NGO Estonian Patient Advocacy Association continued to act in the interests of its target group in 2013 by participating in various working groups, presenting memorandums to ministries and cooperating with various human rights organisations on national as well as international level. Promotion of human rights and guaranteeing them in practice continues to be a priority for the association, especially in the field of persons with disabilities.

An example of a good practice is the purpose of developing guidelines for deinstitutionalization[8] on an international level – moving from institutional care towards community-based care. Article 19 of the UN Convention on the Rights of Persons with Disabilities also states following the principle of independent life and inclusion in the community. It is another matter whether and how the guidelines are followed and whether the interests of persons with disabilities are considered in the end. The trend towards deinstitutionalization should be applied to developing social services provided on the local government level, which means the person’s right to live in his or her home with his or her family and receive the necessary social services. Unfortunately there is currently no information regarding guaranteeing and monitoring of this principle.

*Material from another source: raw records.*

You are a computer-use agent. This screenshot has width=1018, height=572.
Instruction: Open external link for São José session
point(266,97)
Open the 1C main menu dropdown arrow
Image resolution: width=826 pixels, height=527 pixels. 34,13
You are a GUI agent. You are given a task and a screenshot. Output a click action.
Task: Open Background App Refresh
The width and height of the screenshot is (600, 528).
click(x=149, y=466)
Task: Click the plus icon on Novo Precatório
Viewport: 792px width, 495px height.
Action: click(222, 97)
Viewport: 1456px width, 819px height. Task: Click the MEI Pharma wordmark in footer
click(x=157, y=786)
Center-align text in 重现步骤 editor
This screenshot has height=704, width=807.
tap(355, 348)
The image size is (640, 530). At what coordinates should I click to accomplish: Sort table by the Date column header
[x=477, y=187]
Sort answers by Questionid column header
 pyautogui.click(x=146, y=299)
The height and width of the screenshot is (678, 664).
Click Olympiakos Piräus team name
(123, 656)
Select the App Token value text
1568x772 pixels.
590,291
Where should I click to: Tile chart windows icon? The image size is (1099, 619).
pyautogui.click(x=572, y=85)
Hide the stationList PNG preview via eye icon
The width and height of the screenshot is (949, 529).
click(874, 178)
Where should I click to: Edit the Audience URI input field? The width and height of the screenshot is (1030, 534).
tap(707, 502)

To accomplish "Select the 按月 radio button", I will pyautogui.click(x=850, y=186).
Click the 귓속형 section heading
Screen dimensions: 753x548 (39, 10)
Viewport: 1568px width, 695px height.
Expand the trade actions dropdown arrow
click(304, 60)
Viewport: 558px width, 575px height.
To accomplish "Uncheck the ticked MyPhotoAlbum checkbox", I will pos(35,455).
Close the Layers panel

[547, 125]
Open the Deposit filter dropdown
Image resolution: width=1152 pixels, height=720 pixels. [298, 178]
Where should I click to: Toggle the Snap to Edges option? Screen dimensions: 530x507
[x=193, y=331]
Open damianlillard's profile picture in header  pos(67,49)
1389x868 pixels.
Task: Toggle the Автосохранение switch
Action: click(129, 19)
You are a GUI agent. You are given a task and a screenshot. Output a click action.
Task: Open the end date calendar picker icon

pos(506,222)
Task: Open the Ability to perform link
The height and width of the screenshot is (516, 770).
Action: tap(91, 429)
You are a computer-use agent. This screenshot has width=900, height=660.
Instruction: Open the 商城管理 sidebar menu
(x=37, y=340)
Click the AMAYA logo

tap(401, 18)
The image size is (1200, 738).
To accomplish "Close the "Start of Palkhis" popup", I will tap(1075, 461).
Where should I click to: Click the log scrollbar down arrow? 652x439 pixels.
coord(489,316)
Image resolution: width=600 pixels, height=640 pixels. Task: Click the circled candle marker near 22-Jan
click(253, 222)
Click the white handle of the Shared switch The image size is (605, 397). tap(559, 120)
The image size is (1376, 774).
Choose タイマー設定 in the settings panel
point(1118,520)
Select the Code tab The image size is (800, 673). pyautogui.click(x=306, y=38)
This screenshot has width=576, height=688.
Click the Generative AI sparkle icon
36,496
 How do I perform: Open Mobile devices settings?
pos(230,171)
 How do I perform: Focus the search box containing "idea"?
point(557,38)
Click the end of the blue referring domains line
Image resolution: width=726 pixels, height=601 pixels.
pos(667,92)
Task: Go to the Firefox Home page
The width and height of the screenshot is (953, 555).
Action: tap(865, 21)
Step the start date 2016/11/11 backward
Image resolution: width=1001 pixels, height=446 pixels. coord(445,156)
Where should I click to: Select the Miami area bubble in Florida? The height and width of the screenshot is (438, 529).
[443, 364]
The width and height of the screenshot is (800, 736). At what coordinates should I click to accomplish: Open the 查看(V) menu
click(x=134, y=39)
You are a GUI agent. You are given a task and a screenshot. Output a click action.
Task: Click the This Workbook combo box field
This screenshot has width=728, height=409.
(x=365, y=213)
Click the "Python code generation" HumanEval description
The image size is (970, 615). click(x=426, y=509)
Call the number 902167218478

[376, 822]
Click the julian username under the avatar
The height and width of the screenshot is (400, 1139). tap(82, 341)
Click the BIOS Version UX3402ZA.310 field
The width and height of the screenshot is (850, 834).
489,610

Noteworthy public discussions

In 2013 the Ministry of Social Affairs organised an information seminar on the topic of deinstitutionalization in Estonia, guidelines of the European Commission and international practices. It is still of concern that the process of deinstitutionalization is only talked about as a reform of special welfare services rather than the need to approach the problem on a case by case basis. The level of local government has also been ignored, particularly from the point of view of offering social services. In 2013 work on development plan for the years 2014-2020 continued on the initiative of Ministry of Social Affairs. The development plan is directly linked to the plan of deinstitutionalization.

Recommendations

  • The concept of torture must include emotional as well as physical abuse. Determining of the degree of severity of torture must consider among other things the duration of ill-treatment, the nature of ill-treatment, physical and emotional consequences and the person’s gender, age and state of health.
  • The public must be notified of circumstances and cases of ill-treatment.
  • The decision-makers must be notified of the fact that ill-treatment carried out in health care settings can be classified as torture or cruel, inhuman and degrading treatment or punishment.
  • It is necessary to integrate measures for prevention of torture and ill-treatment in policies and to create clear appeal mechanisms and opportunities for processing and investigating appropriate complaints.
  • The basis for capacity to exercise will and for determining it must be regulated on the level of acts of law.
  • Persons with disabilities must be recognized in all areas of life on equal basis as persons with passive and active legal capacity and the reservation regarding Article 12 of the Convention on the Rights of Persons with Disabilities must be removed in order to guarantee human rights.

[1] European Court of Human Rights. 9 January 2014 judgment no. 66583/11.

[2] Available at: http://www.riigikogu.ee/index.php?op=ems&page=eelnou&eid=78433b29-8b2f-4281-a582-0efb9631e2ad&.

[3] 10 December 2013 judgment no. 50115/06 Ceachir v. Moldova.

[4] 14 November 2013 judgment no. 56697/09 Skorokhodov v. Ukraine.

[5] 13 November 2012 judgment no. 15966/04 I.G. et al v. Slovakia.